Le bailliage d'Auxois est composé des bailliages de Semur, Avallon, Arnay-le-Duc et Saulieu.

Ce cahier de doléances comprend 2 parties :

  • la première, avec un contenu très général sur les grands sujets politiques à l'ordre du jour :
    le vote par ordre aux Etats généraux (art 1, 2)
    le gouvernement et les finances du royaume (art 4, 13, 14, 15, 16, 17, 18, 26)
    les impôts (art 8, 9, 22, 23, 25)
    l'organisation des Etats généraux (art 5,6)
    la justice (art 11, 12)
    les privilèges (art 20, 21, 24)
    divers sujets (prisons art 3, baux art 7, succession du Roi art 10, liberté d'expression art 19)
  • la deuxième, avec des revendications plus spécifiques à la noblesse de l'Auxois (principalement militaire)
    les privilèges du clergé (art 1, 2, 3, 4, 5, 6
    les titres de noblesse, l'accès aux charges (art 7, 8, 9, 10, 11, 12, 13, 14)
    le statut militaire (art 15, 16, 17, 18, 19)
    la mendicité et les enfants abandonnés (art 21, 22)
    la justice locale (art 23, 24, 25, 26, 27, 28, 29, 30, 31)
    divers sujets (l'Auxois art 20)

Parmi les signataires, Jean-Baptiste-Lazare-Pierre ESPIARD de MACON, le seigneur de St Martin de la Mer.

 

 

Dans la salle fixée pour le lieu de son assemblée, elle a élu, pour comparaître et assister en ladite assemblée des Etats Généraux, M. le marquis d'Argenteuil, maréchal de camp, auquel elle donne les pouvoirs et instructions qui suivent.

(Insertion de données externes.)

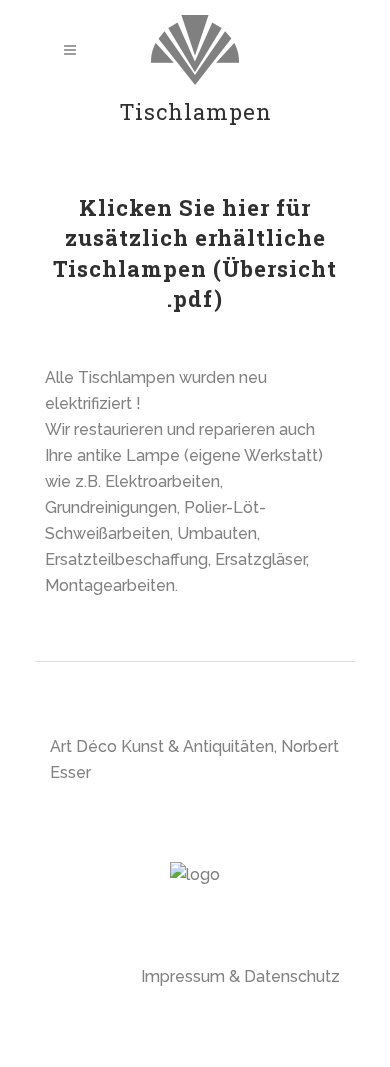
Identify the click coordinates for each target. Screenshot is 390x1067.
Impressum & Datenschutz (240, 976)
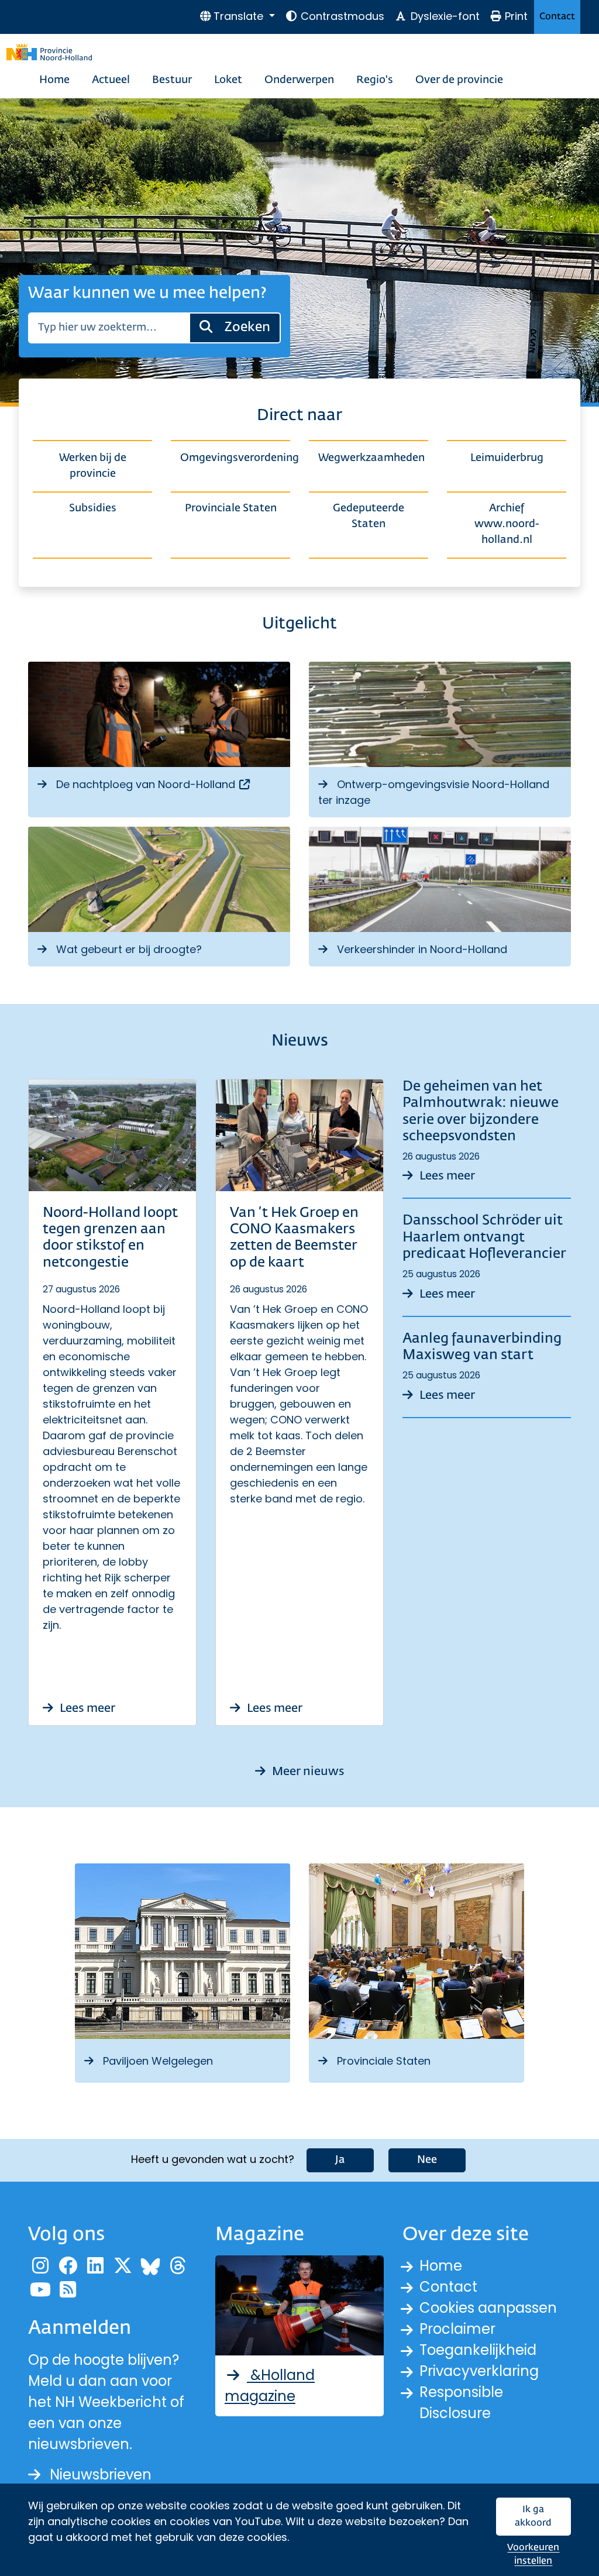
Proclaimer (457, 2328)
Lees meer (86, 1708)
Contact (557, 16)
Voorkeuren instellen (533, 2554)
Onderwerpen (299, 80)
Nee (427, 2160)
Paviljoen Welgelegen (158, 2061)
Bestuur (172, 80)
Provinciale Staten (231, 508)
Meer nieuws (307, 1771)
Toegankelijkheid (477, 2350)
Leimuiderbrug (506, 458)
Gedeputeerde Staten (368, 516)
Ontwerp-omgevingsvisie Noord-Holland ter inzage (433, 792)
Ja (340, 2160)
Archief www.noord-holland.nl (506, 524)
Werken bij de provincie (92, 466)
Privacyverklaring (479, 2371)
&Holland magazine (270, 2385)
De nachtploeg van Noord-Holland (154, 784)
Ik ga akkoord (533, 2516)
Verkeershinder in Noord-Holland (422, 949)
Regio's (374, 80)
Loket (228, 80)
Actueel (111, 80)
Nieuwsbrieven (101, 2474)
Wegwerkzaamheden (371, 458)
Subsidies (92, 508)
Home (54, 80)
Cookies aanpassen (488, 2307)
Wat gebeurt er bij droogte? (129, 949)
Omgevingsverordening (235, 458)
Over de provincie (459, 80)
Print (516, 16)
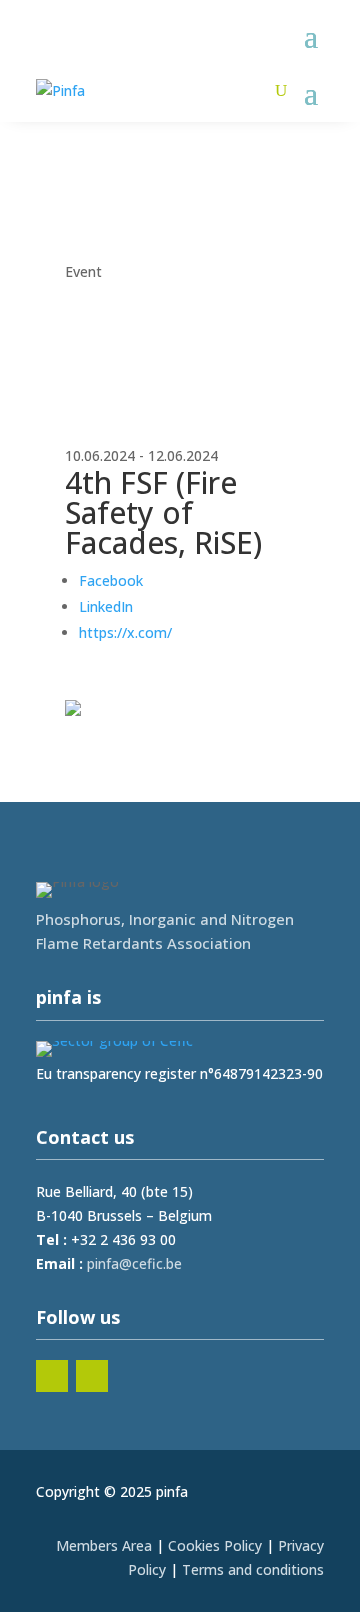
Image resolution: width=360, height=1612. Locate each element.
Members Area (104, 1545)
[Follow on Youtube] (92, 1376)
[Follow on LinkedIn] (52, 1376)
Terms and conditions (253, 1569)
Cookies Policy (215, 1545)
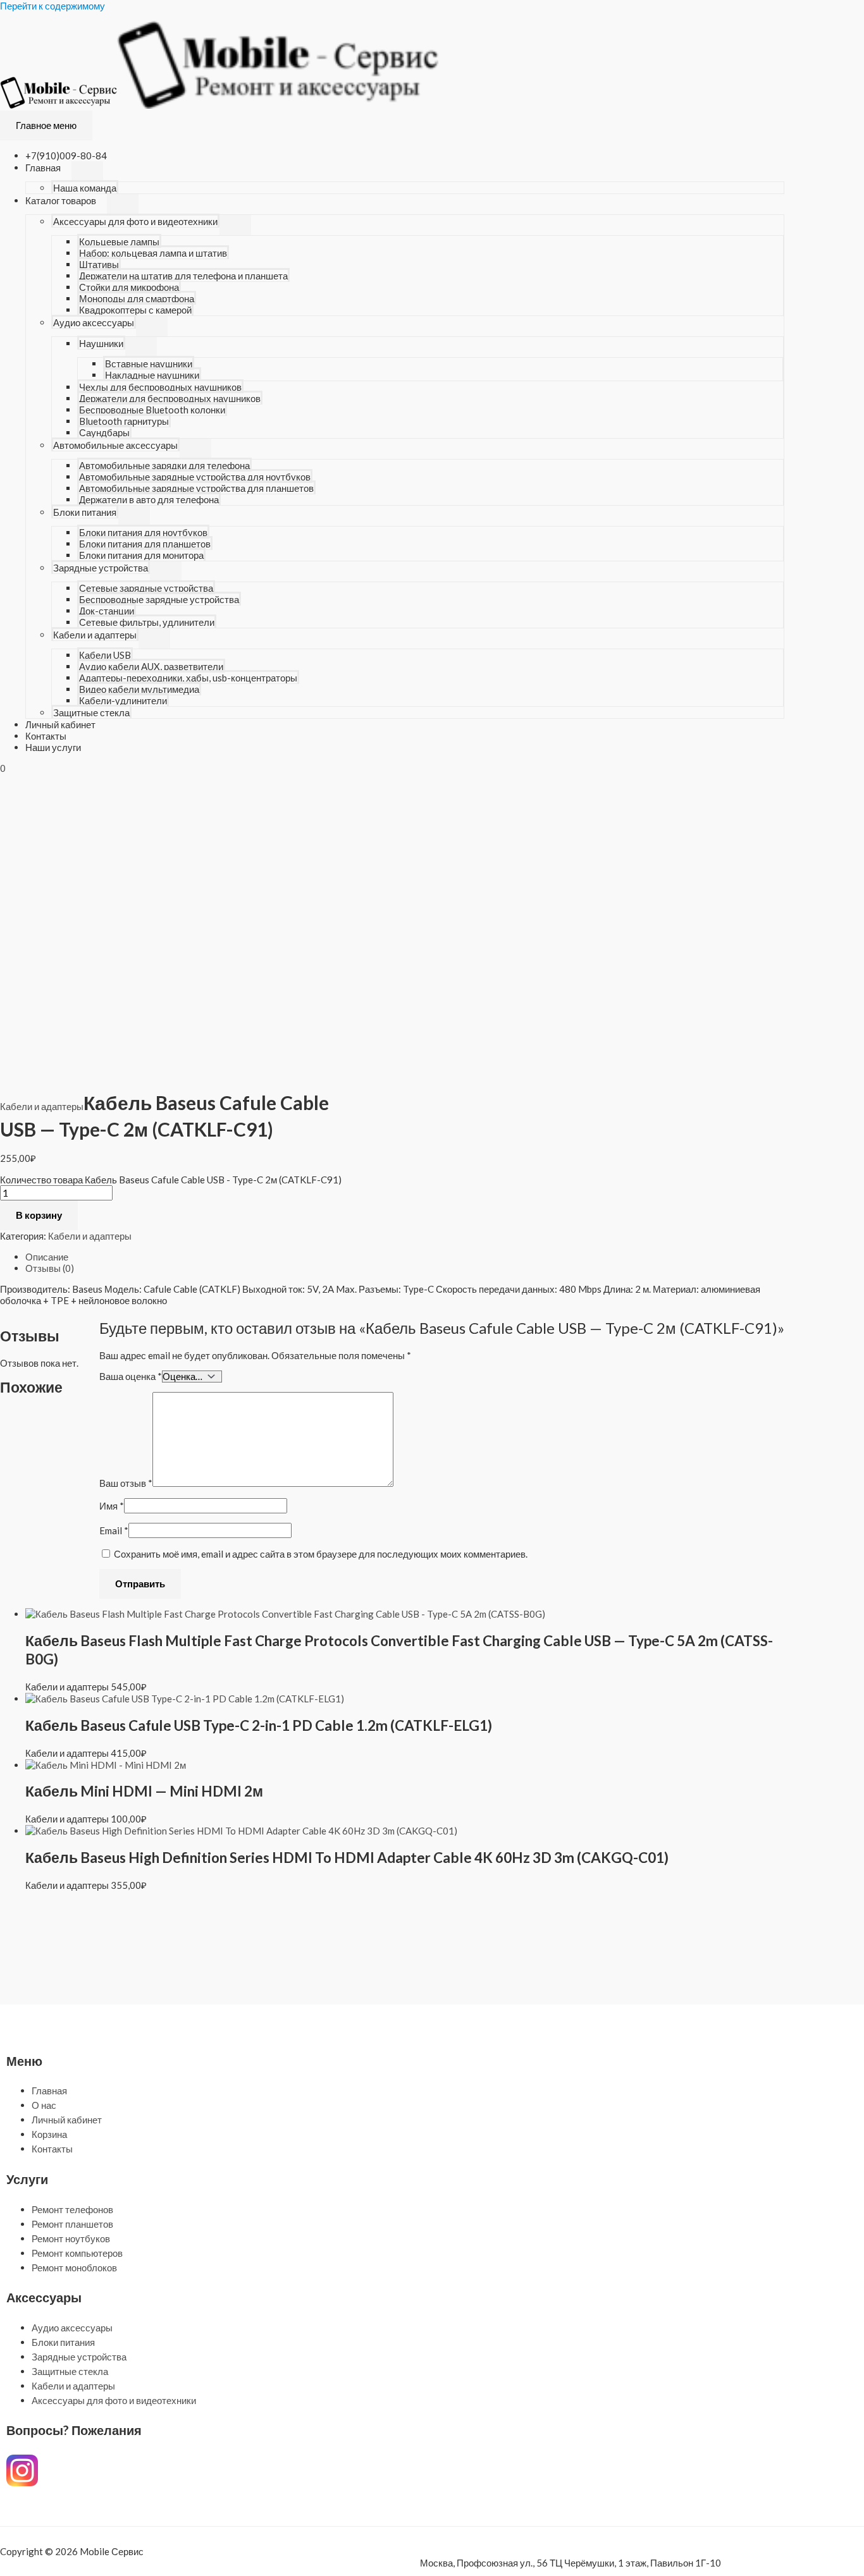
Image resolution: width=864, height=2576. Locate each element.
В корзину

Considérant que les ministres du Roi, par le résultat de son conseil du 27 décembre 1788, ont avoué, au nom de Sa Majesté, les droits incontestables de la nation, et qu'il est indispensable, pour la sûreté de tous individus qui la composent, que ces droits soient en ce moment fondés sur des bases inébranlables, ladite noblesse charge spécialement son député de déclarer aux Etats Généraux que sa volonté est que lesdits Etats statuent, dans la forme la plus authentique, sur les articles suivants :

Art. 1er. Elle enjoint à son député de proposer aux Etats Généraux, pour loi première et fondamentale, la répartition égale et proportionnelle de tous impôts, y compris ceux que les Etats de la province jugeront nécessaires pour les dépenses de son administration particulière, suivant les propriétés et facultés de chaque citoyen des trois ordres, qui seront imposés sur le même rôle, renonçant à tous privilèges pécuniaires. Si d'après cette première loi, l'ordre du tiers-état persistait à demander de voter par tête, la noblesse du bailliage d'Auxois enjoint à son député de protester contre tout ce qui pourrait être décidé aux Etats généraux du royaume, si, dans quelque circonstance que ce soit, on y votait autrement que par ordre. Il s'opposera à ce que la totalité des Etats généraux soit divisée en différents bureaux dans lesquels on opinerait autrement que par ordre.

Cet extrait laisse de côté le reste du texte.